What you should do: Every line in the listing below that holds the word "agent" should be returned.
*** Opening Data shown ***
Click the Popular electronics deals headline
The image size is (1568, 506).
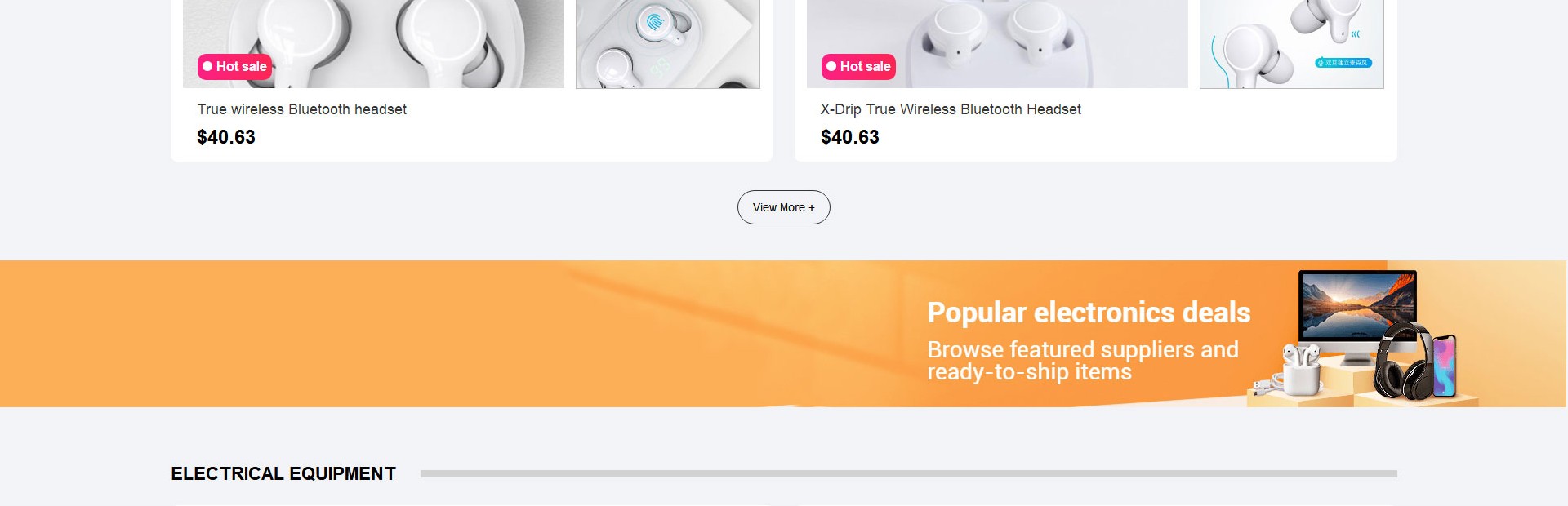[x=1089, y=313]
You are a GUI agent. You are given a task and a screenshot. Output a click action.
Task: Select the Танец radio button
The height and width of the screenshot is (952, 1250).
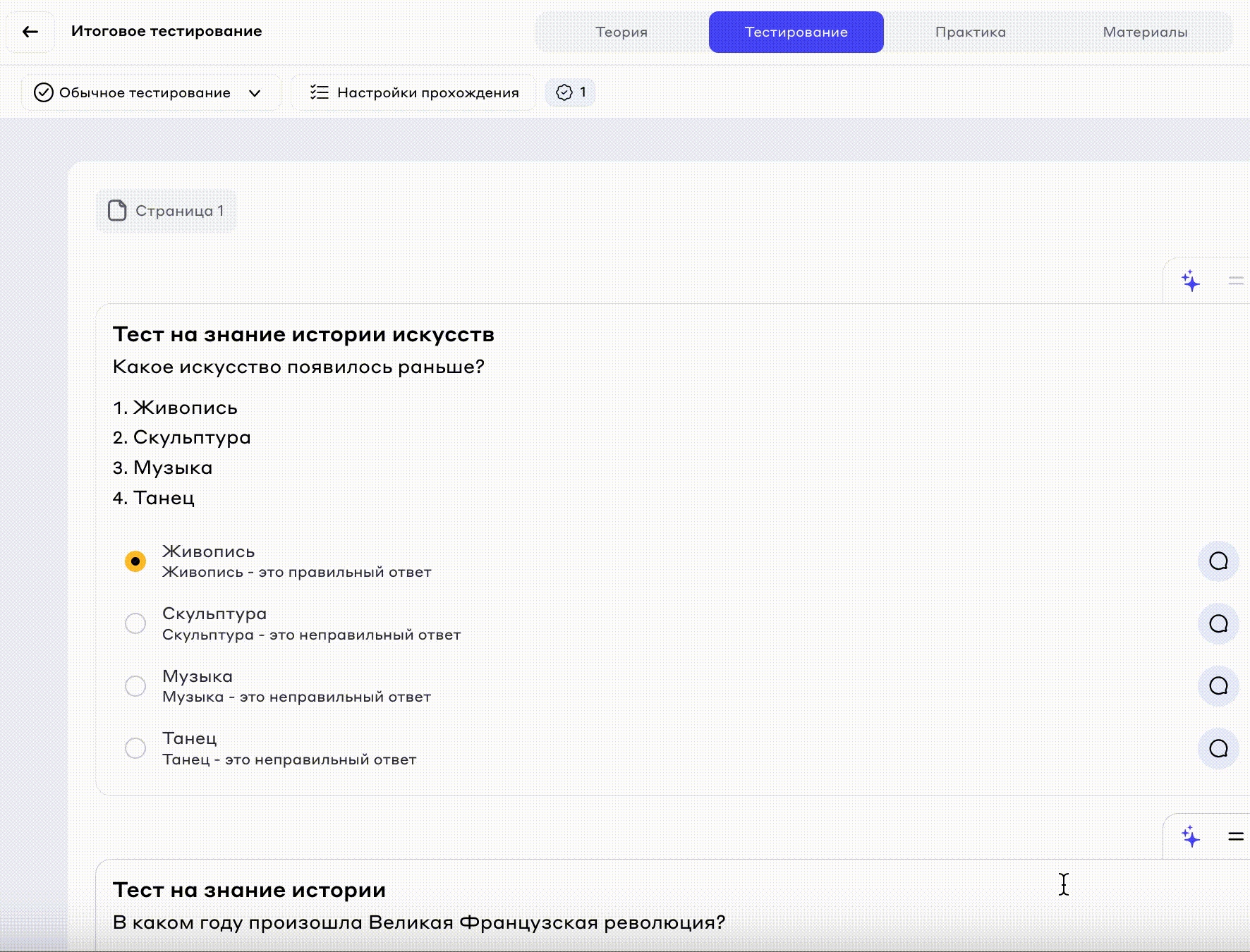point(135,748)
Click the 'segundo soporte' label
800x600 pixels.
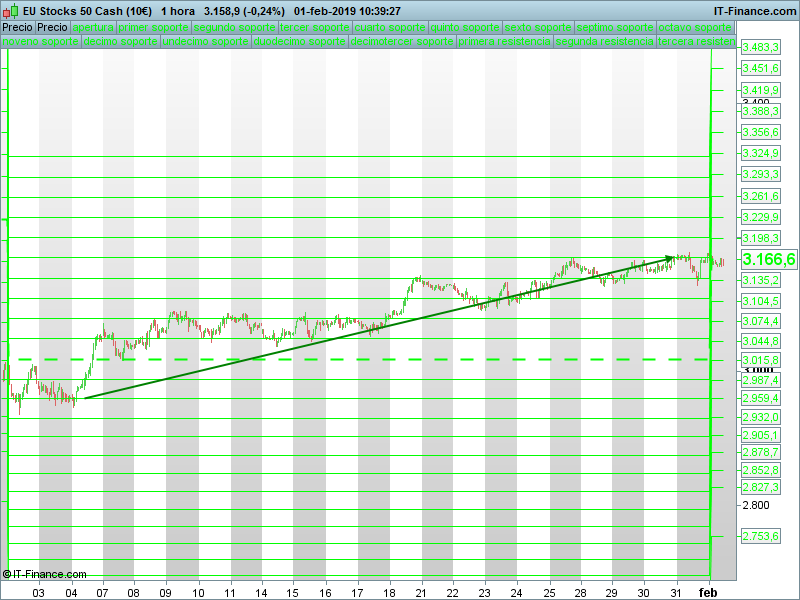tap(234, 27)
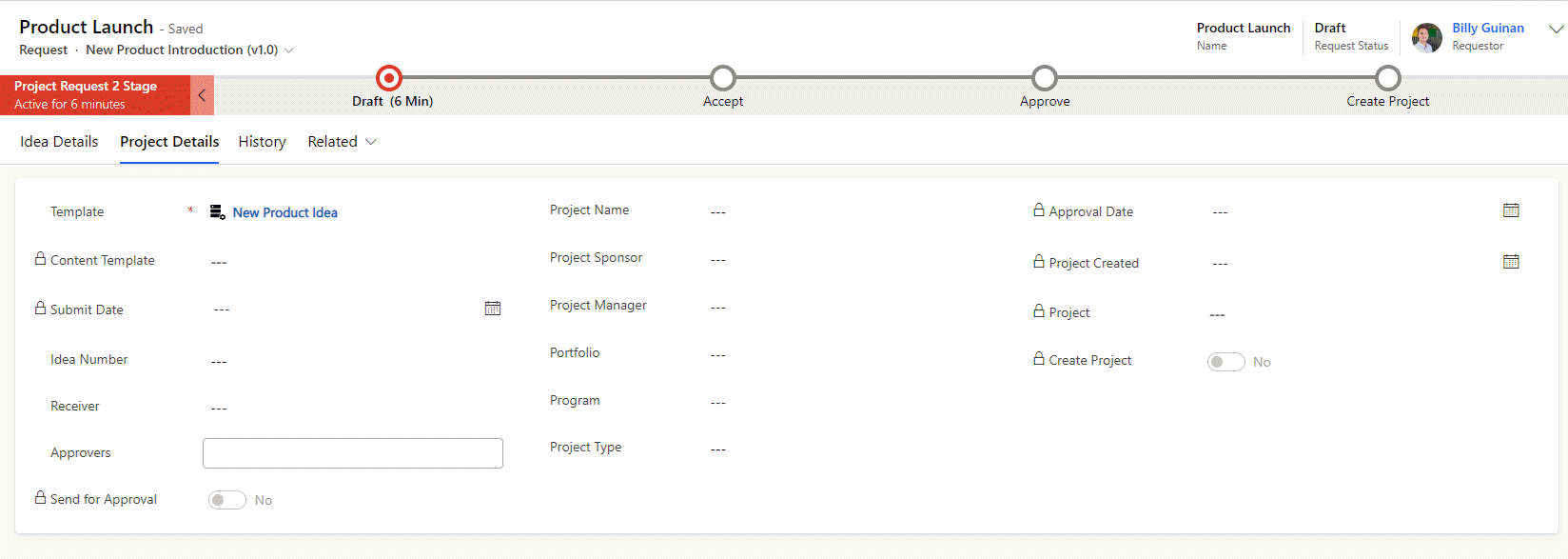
*** Closing Data shown ***
*** Opening Data shown ***
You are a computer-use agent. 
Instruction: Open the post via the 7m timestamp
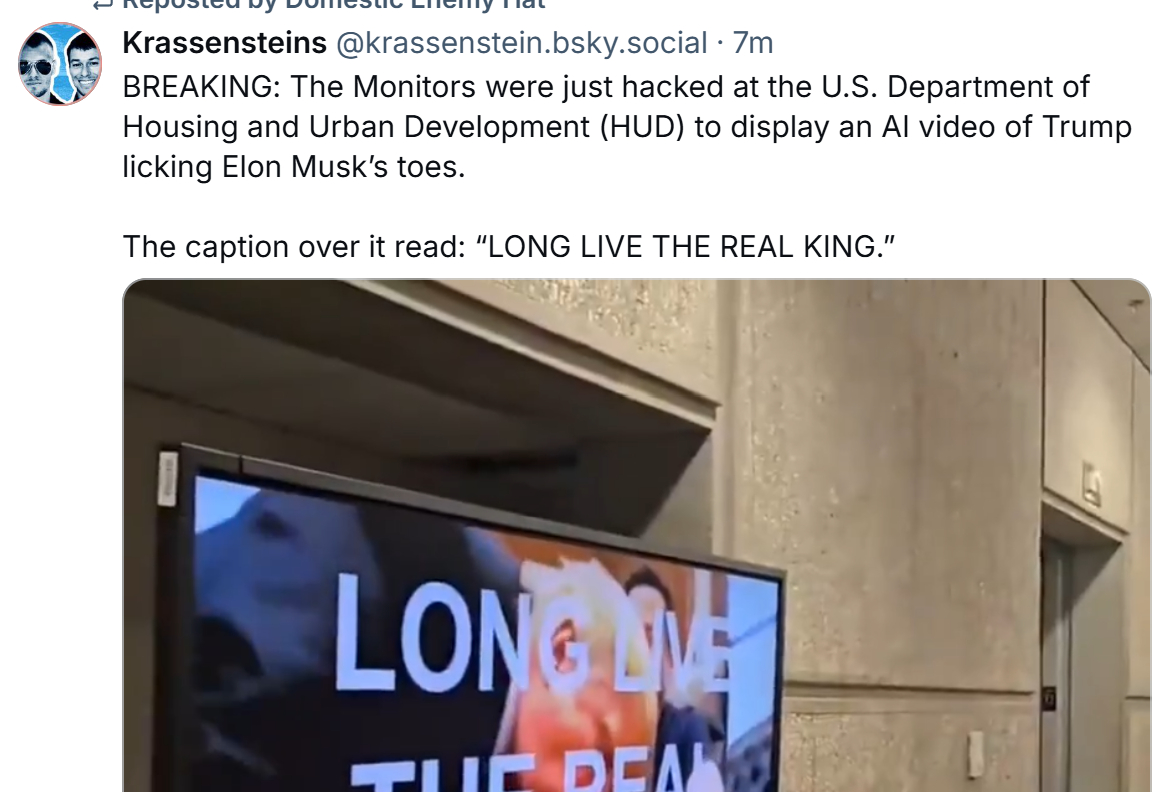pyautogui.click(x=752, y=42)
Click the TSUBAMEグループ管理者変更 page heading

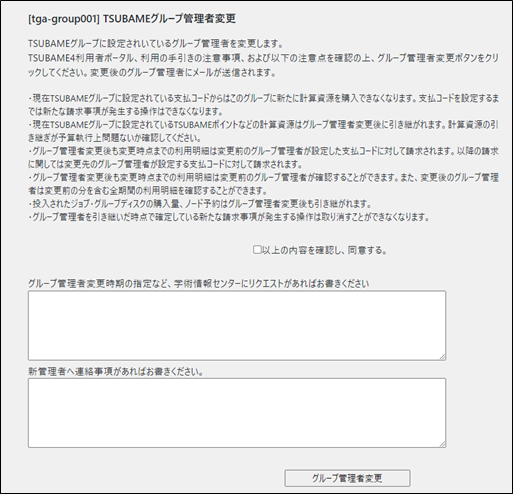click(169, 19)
*** Closing Data shown ***
*** Opening Data shown ***
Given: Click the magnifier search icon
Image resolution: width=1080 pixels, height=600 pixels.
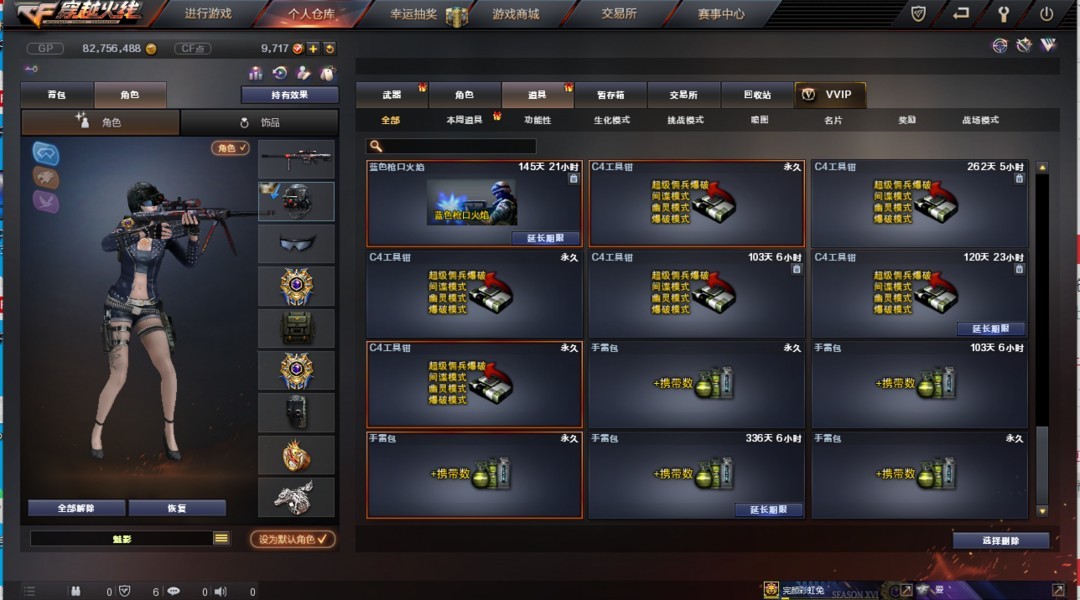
*** Closing Data shown ***
Exercise result:
You are a GUI agent. You are given a task and a screenshot. Output a click action.
You are a computer-use agent. 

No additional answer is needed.